Today at the Cultural Ministers Council-a meeting of Commonwealth, State and Territory arts ministers-there was unanimous support for a model which will see each ABC State orchestra established as an ABC subsidiary company over the next three years.
This model will give the orchestras potential for greater local ownership, autonomy and operational and administrative flexibility. It will also maintain the benefits of a national orchestra network and continued association with the ABC recording and broadcasting functions.
Ministers welcomed the agreement of the ABC Board to transfer existing orchestra funding to the proposed new structure.
In reaching the agreement, Ministers indicated their expectation that the total level of Commonwealth funding currently provided through the ABC for the orchestras ($32m) would be fully transferred and indexed. Ministers agreed that approximately $500,000 of that amount could be allocated over three years for any costs associated with corporatisation and that any costs of structural adjustment beyond that level particularly associated with redundancies would be subject to further consideration by the Commonwealth.
Ministers agreed to monitor the corporatisation process to ensure that no orchestra was financially disadvantaged.
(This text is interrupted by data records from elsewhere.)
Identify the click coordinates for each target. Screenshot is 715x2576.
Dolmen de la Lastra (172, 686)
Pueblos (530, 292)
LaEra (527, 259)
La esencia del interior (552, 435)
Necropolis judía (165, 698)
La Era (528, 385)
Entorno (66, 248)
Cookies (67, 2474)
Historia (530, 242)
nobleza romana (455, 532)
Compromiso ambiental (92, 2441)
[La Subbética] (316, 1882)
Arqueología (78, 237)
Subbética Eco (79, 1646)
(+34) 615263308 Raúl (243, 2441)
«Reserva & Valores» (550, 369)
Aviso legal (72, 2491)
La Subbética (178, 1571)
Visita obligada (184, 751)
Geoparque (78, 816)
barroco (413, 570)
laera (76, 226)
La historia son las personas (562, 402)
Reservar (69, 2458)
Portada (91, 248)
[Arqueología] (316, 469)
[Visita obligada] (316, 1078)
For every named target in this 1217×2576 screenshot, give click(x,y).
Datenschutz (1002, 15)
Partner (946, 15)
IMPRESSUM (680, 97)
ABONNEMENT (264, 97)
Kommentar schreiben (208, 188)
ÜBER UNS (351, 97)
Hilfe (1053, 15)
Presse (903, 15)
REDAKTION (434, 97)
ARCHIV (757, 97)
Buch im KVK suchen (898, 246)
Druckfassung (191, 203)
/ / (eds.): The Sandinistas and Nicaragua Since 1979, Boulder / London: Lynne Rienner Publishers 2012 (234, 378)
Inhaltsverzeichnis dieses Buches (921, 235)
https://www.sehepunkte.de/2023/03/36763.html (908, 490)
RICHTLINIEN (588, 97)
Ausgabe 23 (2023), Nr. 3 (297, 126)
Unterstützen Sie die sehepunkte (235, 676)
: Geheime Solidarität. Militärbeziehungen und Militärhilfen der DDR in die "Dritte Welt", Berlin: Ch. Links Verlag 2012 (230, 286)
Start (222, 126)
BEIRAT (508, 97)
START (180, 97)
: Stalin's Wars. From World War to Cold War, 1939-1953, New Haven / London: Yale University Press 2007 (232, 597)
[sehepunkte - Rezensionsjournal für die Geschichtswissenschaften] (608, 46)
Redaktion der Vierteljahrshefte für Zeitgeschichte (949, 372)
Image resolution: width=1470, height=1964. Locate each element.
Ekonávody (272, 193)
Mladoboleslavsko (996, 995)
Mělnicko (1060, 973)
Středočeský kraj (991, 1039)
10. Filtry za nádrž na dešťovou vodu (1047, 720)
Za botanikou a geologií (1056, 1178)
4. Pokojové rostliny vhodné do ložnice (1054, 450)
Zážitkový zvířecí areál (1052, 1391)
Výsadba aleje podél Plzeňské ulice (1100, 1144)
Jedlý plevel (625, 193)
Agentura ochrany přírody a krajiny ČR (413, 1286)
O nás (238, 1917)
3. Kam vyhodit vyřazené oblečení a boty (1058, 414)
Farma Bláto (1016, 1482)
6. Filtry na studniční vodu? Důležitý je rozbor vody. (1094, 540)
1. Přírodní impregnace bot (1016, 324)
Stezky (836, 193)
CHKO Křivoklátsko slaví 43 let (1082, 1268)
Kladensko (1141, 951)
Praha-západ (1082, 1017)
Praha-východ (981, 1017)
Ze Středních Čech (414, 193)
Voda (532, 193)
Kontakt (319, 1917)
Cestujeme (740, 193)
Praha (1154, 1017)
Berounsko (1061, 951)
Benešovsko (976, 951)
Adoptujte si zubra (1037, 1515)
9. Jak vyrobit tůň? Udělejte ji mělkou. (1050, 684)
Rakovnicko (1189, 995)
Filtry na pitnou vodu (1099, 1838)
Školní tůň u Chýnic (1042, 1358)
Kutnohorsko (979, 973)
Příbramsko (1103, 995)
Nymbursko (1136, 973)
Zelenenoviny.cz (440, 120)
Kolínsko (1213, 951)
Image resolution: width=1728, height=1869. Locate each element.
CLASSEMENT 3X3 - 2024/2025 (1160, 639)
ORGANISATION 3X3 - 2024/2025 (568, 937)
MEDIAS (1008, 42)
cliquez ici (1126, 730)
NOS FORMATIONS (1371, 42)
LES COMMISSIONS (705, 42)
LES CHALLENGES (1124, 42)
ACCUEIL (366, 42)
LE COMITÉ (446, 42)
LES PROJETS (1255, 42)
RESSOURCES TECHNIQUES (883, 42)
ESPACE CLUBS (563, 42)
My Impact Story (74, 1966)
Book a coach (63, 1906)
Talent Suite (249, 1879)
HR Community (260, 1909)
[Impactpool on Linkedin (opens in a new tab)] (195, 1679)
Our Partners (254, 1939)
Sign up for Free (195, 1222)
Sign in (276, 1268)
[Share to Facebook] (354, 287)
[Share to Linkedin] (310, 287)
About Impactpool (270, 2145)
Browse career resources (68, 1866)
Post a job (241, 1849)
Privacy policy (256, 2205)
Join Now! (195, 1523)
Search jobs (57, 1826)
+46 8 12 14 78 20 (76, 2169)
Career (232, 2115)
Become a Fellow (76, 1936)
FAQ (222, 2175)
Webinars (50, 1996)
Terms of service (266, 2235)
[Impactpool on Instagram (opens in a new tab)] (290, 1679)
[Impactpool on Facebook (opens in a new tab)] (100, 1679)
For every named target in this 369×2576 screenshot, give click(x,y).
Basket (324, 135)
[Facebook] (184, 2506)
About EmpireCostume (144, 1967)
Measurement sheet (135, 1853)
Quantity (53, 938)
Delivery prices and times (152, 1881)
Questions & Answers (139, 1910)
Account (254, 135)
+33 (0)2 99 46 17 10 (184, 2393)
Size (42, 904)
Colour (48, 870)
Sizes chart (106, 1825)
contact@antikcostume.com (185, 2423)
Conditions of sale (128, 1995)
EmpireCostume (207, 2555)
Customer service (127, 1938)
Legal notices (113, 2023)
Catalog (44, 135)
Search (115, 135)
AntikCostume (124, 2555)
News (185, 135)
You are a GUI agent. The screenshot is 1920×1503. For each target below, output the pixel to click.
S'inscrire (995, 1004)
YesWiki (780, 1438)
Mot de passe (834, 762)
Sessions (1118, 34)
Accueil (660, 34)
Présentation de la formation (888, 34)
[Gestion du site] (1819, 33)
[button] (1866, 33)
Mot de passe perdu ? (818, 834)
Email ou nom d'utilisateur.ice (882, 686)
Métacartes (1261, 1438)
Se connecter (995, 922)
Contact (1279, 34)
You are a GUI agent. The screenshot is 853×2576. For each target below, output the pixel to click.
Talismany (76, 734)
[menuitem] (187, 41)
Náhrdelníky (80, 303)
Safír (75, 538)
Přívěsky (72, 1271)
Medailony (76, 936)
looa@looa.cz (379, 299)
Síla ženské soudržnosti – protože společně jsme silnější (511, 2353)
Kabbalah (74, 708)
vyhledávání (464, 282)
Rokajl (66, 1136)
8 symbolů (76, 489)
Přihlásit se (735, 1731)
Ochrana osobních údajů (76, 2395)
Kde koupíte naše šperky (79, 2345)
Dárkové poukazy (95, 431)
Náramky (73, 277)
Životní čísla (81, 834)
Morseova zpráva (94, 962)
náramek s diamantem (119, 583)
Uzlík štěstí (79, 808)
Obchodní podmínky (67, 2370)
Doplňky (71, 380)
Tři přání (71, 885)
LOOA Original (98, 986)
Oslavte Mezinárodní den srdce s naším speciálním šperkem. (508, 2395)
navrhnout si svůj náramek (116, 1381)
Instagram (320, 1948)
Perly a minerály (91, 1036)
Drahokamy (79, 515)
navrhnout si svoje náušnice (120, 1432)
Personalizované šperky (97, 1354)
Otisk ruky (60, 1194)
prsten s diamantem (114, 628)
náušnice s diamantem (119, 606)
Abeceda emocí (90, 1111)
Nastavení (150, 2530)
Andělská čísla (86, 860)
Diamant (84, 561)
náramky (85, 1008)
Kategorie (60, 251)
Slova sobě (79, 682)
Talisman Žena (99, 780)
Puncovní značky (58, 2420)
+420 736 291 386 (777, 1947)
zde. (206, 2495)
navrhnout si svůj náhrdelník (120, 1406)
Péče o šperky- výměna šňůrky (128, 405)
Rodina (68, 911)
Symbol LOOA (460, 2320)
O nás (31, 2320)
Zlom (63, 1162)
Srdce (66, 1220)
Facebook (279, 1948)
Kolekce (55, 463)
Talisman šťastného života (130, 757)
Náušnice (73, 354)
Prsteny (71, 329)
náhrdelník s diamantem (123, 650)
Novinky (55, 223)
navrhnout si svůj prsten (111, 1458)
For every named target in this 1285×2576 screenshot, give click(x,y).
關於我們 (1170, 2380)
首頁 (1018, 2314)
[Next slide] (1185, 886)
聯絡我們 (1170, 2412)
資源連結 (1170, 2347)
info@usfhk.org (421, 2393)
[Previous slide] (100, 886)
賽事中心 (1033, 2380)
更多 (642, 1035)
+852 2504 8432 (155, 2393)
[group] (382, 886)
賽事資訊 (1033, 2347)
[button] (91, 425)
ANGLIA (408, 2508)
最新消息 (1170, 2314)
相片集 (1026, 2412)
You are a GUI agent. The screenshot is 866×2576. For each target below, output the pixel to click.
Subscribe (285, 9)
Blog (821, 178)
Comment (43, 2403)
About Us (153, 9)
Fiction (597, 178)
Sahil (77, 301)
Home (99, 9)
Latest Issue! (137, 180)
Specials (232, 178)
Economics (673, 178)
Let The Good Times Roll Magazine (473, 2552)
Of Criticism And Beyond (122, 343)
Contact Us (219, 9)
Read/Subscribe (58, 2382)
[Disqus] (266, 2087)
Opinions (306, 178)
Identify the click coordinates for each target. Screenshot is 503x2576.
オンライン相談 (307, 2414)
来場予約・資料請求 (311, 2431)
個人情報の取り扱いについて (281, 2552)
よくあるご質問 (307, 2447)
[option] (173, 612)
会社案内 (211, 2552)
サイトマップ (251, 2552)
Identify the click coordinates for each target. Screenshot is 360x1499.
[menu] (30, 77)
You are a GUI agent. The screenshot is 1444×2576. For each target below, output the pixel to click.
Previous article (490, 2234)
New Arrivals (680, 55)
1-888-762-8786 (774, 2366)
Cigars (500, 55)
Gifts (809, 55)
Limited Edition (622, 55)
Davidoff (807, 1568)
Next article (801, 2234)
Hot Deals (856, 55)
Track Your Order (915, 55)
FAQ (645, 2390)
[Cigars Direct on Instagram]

Each orchestra will be established with its own board to pursue artistic and operational practices tailored to local circumstances and requirements. Under the proposal, the National Concerts Office of the ABC will also be established as an ABC company called Symphony Australia. It will be more responsive and accountable to the orchestras in providing central services and will oversee the corporatisation process.
Both the Dix Report in 1981 and the Tribe Report in 1985 recommended increased local ownership of the orchestras. The Ministers' agreement is the first time a model for realising that objective has been supported by all parties.
The model has been developed through consultation and discussion between the ABC, all State Governments, orchestra general managers and orchestra players, and the Department of Communications and the Arts.
Expected benefits of the new model include:
each orchestra will have the maximum opportunity to develop its own particular identity and develop to its highest capability;
increased partnership opportunities and the potential for increased local ownership and control;
the benefits of a national orchestral network and close broadcasting and cultural links with the ABC;
establishing the relationship between the orchestras and services provided by Symphony Australia on a more commercial, accountable and responsive basis; and
Commonwealth consideration of orchestra issues, particularly funding, will be separated from consideration of other ABC issues.
Ministers noted that the Darwin and Canberra Symphony Orchestras were the only capital city orchestras that were not part of the present funding arrangements.